### SUPPLIED DATA
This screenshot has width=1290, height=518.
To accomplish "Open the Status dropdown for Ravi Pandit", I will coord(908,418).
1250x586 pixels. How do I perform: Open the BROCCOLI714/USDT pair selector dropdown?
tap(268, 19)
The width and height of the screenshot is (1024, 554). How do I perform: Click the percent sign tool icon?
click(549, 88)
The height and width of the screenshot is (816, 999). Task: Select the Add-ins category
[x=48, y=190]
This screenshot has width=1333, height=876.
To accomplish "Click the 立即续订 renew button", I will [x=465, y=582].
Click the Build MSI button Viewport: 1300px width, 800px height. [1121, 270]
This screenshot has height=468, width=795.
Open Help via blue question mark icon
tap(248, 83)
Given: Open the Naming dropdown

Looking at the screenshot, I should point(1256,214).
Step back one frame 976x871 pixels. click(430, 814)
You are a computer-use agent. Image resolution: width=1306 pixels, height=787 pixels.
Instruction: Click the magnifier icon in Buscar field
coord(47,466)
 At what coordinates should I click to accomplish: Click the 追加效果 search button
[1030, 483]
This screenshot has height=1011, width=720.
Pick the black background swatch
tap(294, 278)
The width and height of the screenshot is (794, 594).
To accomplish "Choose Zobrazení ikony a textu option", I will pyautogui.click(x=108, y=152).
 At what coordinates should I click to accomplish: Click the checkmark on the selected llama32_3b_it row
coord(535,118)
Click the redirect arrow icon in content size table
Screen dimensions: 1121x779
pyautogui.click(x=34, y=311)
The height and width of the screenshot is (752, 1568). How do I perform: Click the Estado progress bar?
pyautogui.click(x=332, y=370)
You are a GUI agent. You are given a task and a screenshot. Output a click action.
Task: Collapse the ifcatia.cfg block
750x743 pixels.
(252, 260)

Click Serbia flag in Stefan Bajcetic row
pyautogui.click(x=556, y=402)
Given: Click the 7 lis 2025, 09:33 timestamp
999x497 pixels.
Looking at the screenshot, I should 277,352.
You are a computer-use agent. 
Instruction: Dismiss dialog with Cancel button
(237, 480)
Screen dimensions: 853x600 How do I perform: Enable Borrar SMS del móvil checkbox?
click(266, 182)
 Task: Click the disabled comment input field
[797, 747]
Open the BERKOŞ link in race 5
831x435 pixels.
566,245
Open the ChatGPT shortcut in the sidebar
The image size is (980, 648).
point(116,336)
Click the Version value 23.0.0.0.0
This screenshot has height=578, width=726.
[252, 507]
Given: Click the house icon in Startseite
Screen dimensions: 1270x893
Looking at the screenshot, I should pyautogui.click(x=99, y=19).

### BRIEF
Set down, word for word, each line from the top of the records above through the line with "Click the Build".

### WRITTEN RESPONSE
This screenshot has width=1290, height=518.
To accomplish "Open the Status dropdown for Ravi Pandit", I will coord(908,418).
1250x586 pixels. How do I perform: Open the BROCCOLI714/USDT pair selector dropdown?
tap(268, 19)
The width and height of the screenshot is (1024, 554). How do I perform: Click the percent sign tool icon?
click(549, 88)
The height and width of the screenshot is (816, 999). Task: Select the Add-ins category
[x=48, y=190]
This screenshot has width=1333, height=876.
To accomplish "Click the 立即续订 renew button", I will [x=465, y=582].
Click the Build MSI button Viewport: 1300px width, 800px height. [1121, 270]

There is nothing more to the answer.